The potential for such efficient value creation (and the rapid natural deleveraging that follows) allows loans to be structured at comparatively low LTV ratios. Not only that, the downside protection that this gives investors is augmented by other factors. The underlying businesses tend to be quite recession resilient. Accounting systems and marketing automation platforms, for example, are typically mission-critical. Even in economic downturns, companies don’t get rid of their core software subscriptions.

In addition, the sales function in a SaaS company is a growth driver, which affords its managers a degree of cost control that doesn’t exist in other business models. If a traditional business generates the same sales in consecutive years, it will report 0 percent growth. Conversely, a SaaS company that reports equivalent unit sales in years one and two has doubled in size. If it doesn’t generate any sales at all, it will report flat year-over-year revenues. 

This is a very powerful revenue model, and that power is amplified by the ease with which customers can adopt and implement SaaS software solutions compared to on-premises products. Although software companies have never been subject to the same capacity constraints that manufacturing businesses operate under, SaaS models affords them even greater potential for growth. 
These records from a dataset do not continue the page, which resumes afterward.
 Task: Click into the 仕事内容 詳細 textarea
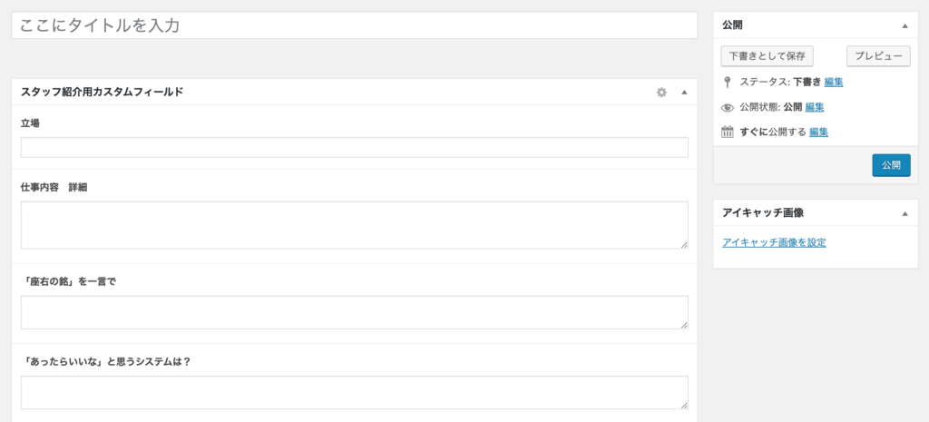355,225
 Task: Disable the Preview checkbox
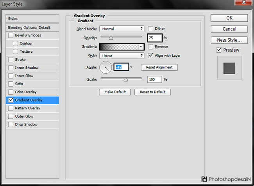[x=219, y=50]
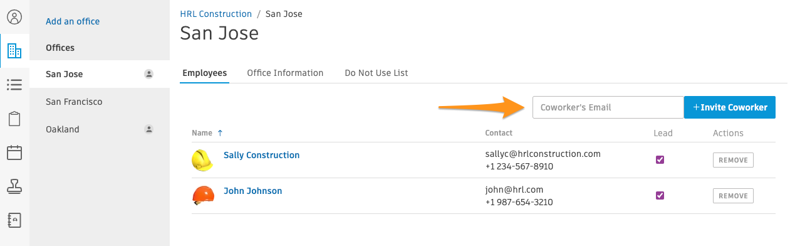
Task: Click John Johnson's orange hard hat avatar
Action: (x=202, y=196)
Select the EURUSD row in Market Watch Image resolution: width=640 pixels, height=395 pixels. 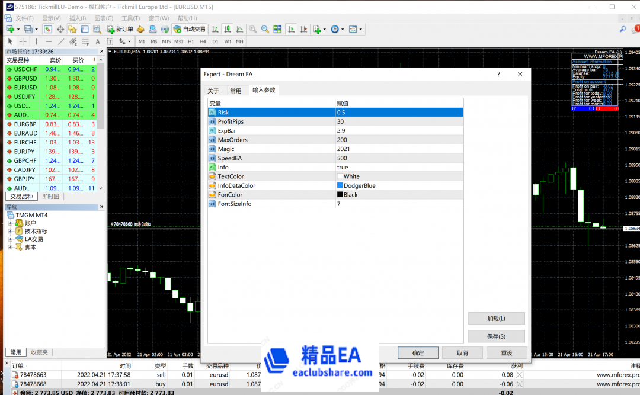[24, 87]
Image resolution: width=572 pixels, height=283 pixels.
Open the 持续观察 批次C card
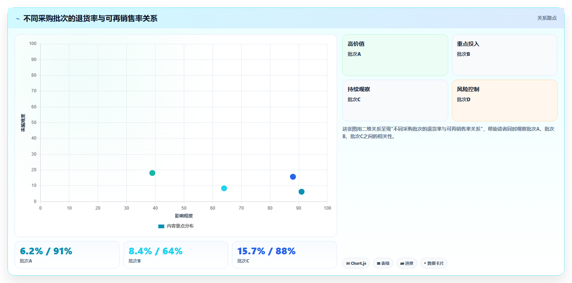(395, 101)
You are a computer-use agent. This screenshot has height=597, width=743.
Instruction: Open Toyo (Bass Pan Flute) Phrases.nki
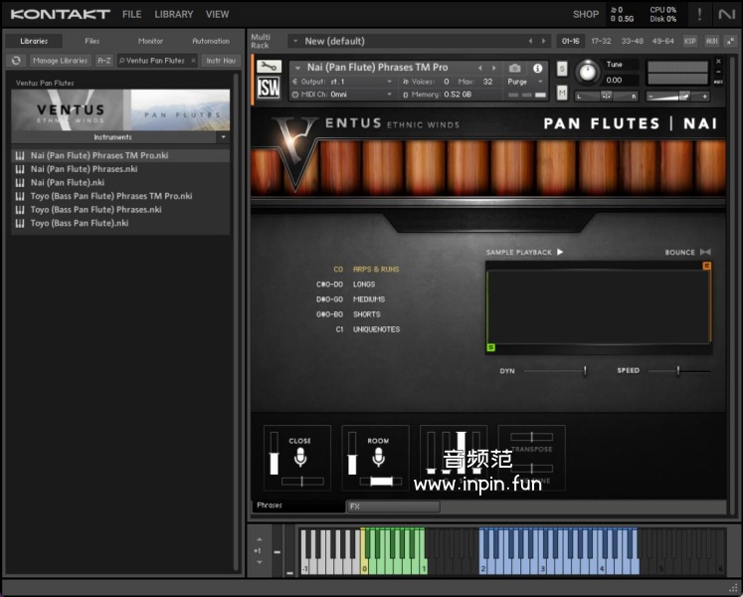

While the upside benefits of this model are obvious, it also offers an underwriter substantial downside protection. Specifically, sales spending can be cut significantly without really affecting the current revenue base. If business conditions merit it, there is flexibility to cut costs within the business and to harvest the existing cash flow stream, implying much greater coverage for debt than the reported P&L might suggest.

Stakeholder alignment is also important. Loans should be underwritten against realistic risk appraisals, and an understanding of the support that the company’s equity sponsors can provide. Managing shareholder relationships so that support is given when needed can be a critical element in a lender’s risk management process.

Properly structured and managed, venture debt therefore combines a number of attractive characteristics for lenders. The structural characteristics of the origination and underwriting processes form a constructive basis for pricing and other terms. Moreover, many of the potential borrowers have business models that, while not conforming to traditional underwriting characteristics, are tremendously well suited to support debt.

Higher yields reflect structural differences between venture debt and other corporate lending 

Venture lending can generate higher yields than other classes of corporate debt. But it is a mistake to think of the yield purely in terms of the risk of the underlying credit. The link between risk and yield is much less mechanical in venture debt than in other credit markets, and many other factors influence pricing and returns. The result is that a properly constructed venture debt portfolio can provide investors attractive returns relative to underlying risk and offer an important source of diversification within an income mandate.